Os levantamentos iniciais revelaram que Jessé Ramos vinha sofrendo retaliações antes de ser alvejado:

• Histórico de ameaças: A vítima foi ameaçada formalmente pelo menos três vezes antes do crime, sendo que os episódios partiram diretamente de um dos suspeitos detidos.

• Prisões efetuadas: Ao todo, a Justiça cumpriu três mandados de prisão temporária. Entre os capturados estão dois policiais militares (praças) e um cidadão civil, este último apontado como amigo de um dos militares e responsável por prestar apoio logístico à execução.

• Local das prisões: As ordens judiciais de prisão e de busca e apreensão foram exaradas pela juíza titular da 1ª Vara Criminal de Marabá, Alessandra Rocha da Silva Souza. Um dos policiais foi detido em Tailândia, município onde é lotado, com o apoio da delegacia local, da Corregedoria da PM e do Batalhão de Missões Especiais (CIME).

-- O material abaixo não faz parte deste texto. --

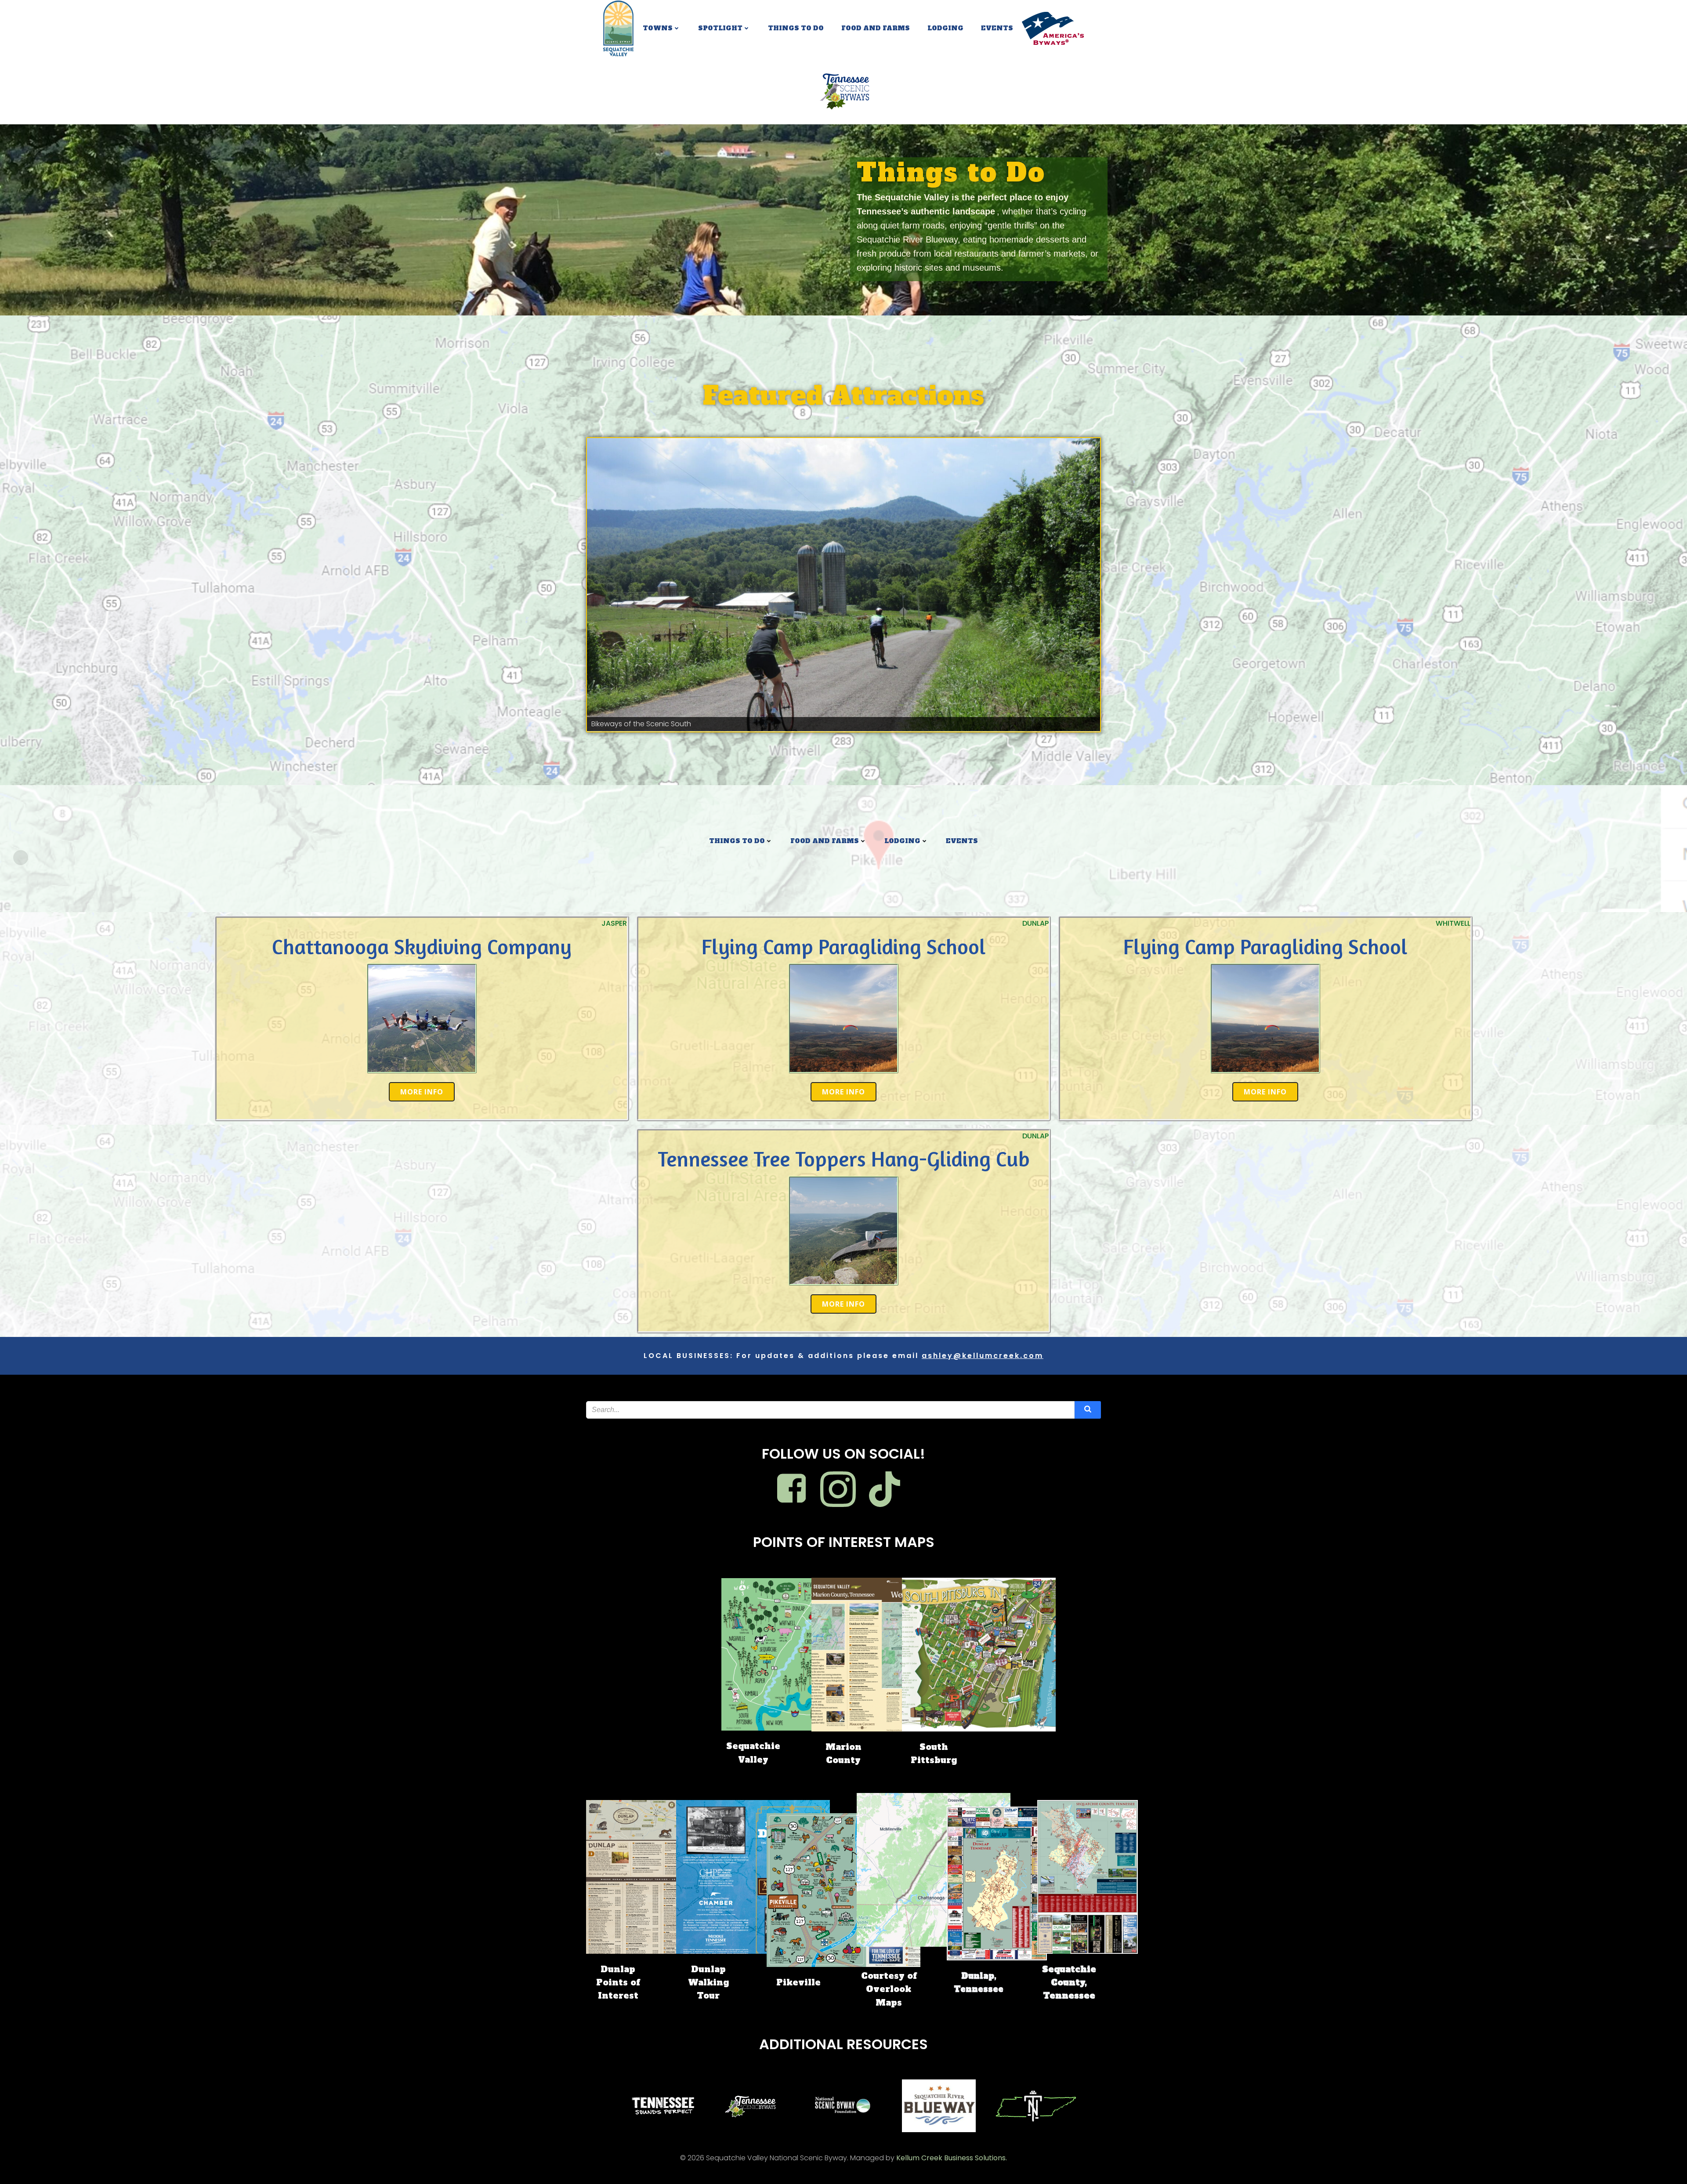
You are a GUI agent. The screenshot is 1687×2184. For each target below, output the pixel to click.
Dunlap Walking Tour (708, 1982)
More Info (421, 1092)
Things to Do (796, 28)
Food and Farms (875, 28)
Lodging (945, 28)
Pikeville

Os militares não esboçaram reação no momento da abordagem e foram recolhidos ao 4º Batalhão de Polícia Militar. Nesta quarta-feira (3), os policiais e o civil foram submetidos à audiência de custódia. Os PMs devem ser transferidos para o Complexo de Americano, em Santa Izabel do Pará, enquanto o civil aguarda destinação ao sistema prisional paraense.

Carro abandonado e conjunto probatório robusto

Durante a realização das diligências, a Divisão de Homicídios efetuou a apreensão de três veículos automotores supostamente utilizados na ação criminosa. Um dos automóveis, do modelo Ford Ka, foi utilizado para monitorar a rotina do ex-atleta. Em uma demonstração de desleixo ou excesso de confiança na impunidade, os criminosos chegaram a abandonar o Ford Ka no palco do crime e retornaram posteriormente para resgatar o veículo.

Prazos judiciais: Apesar do atrevimento dos suspeitos, a Polícia Civil reuniu um conjunto probatório considerado robusto, composto por dezenas de depoimentos de testemunhas e imagens de circuitos de segurança da área. Legalmente, o prazo para conclusão do caso é de 30 dias (prorrogáveis por mais 30), mas a expectativa é que o inquérito seja relatado em até 20 dias. Todos os acusados já constituíram advogados de defesa, mas os defensores ainda não se manifestaram publicamente.